Panel of UK luminaries address the UK development landscape and skills issue

In a panel session at this year's Develop conference looking at what has been achieved so far with the Games Up? campaign, some success is already apparent against the objectives that were originally set out - although continued momentum is important.

The campaign has set out to achieve three things - engaging with the UK government, raising the profile of the industry, and to continue to give business assistance to developers in the UK.

"I think we've achieved quite a remarkable amount of press in quite a short amount of time," said Eidos creative director Ian Livingstone. "It's the first time we've spoken together as an industry."

And the importance of that latter point was also echoed by Codemasters chairman Chris Deering: "We've eliminated the problem of being divided and conquered, and now have a single voice, which is good."

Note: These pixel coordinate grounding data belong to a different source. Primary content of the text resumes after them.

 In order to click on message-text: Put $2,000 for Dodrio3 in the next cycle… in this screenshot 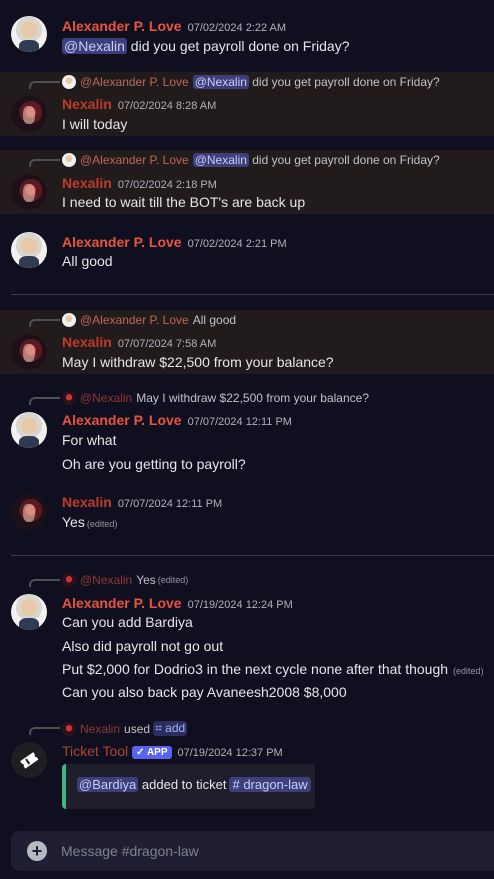, I will do `click(273, 669)`.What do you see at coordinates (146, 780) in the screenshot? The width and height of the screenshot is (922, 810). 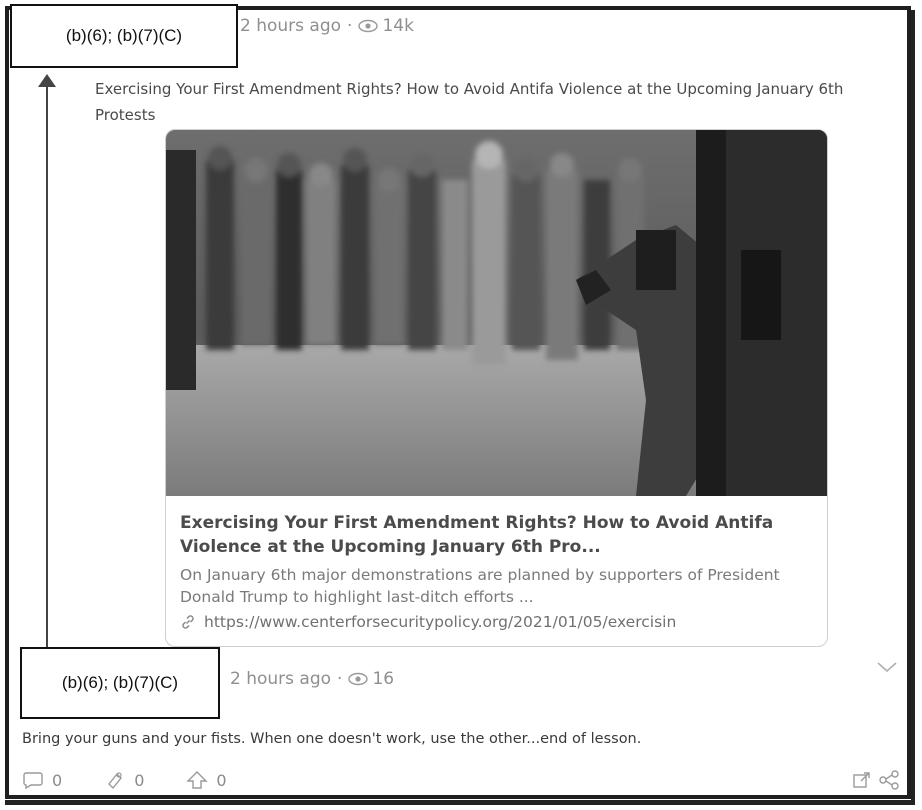 I see `action-bar: 0 0 0` at bounding box center [146, 780].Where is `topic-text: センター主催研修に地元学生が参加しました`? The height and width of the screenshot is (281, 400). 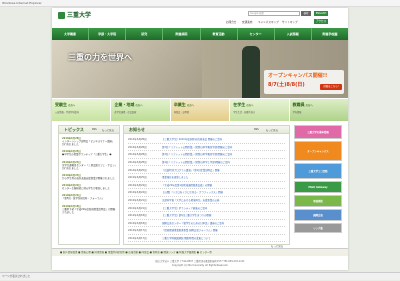 topic-text: センター主催研修に地元学生が参加しました is located at coordinates (89, 188).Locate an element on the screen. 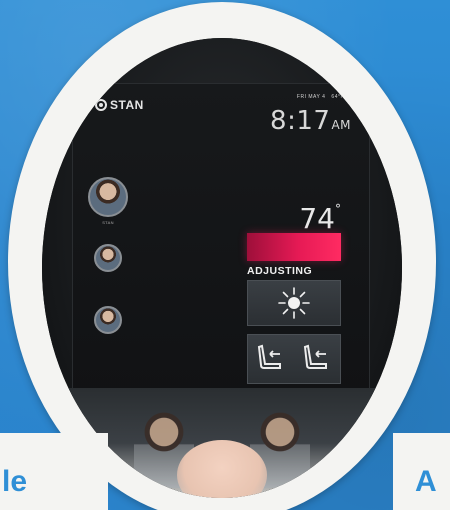  slide-label-left: le is located at coordinates (54, 472).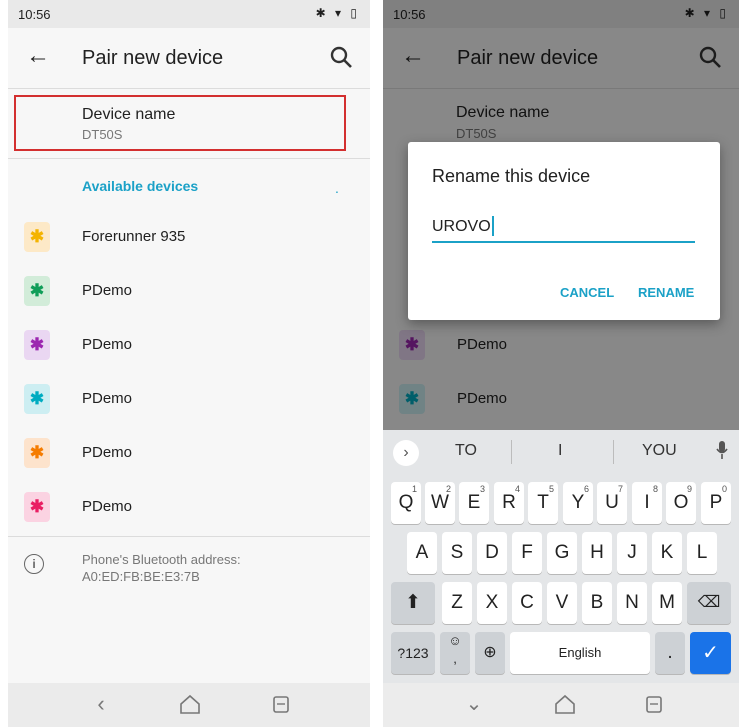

But the panel, which also consisted of Frontier Developments chairman David Braben, Bizarre Creations commercial director Sarah Chudley and TIGA CEO Richard Wilson, also underlined the importance of maintaining momentum on the project.

"I've met with a dozen MPs, and although they might be under-informed, they are relatively receptive to the message we have," said Wilson, who added that he hoped to continue to work constructively with publisher body ELSPA in the future.

"I think we have had successes in terms of engaging people," he added, but that "it's important that we don't come across as whingers, though."

The subject of the skills shortage in the UK was also raised as a focus for the campaign, with Livingstone stating that "a skilled workforce that is fit for purpose" was needed.

However, the problem in terms of education was still a big issue: "There are 81 courses, [but] only four are fit for purpose," he said, producing "generalists" which don't have the correct skills as a result of universities "effectively dumbing [courses] down to get bums on seats."

"We'd rather go to Imperial College and hire a guy who's studied computer science, but doesn't know a thing about games…but he can start programming C++ tomorrow," he added.

The Games Up? campaign began earlier this year, and has succeeded in getting some relatively significant mainstream press coverage to date.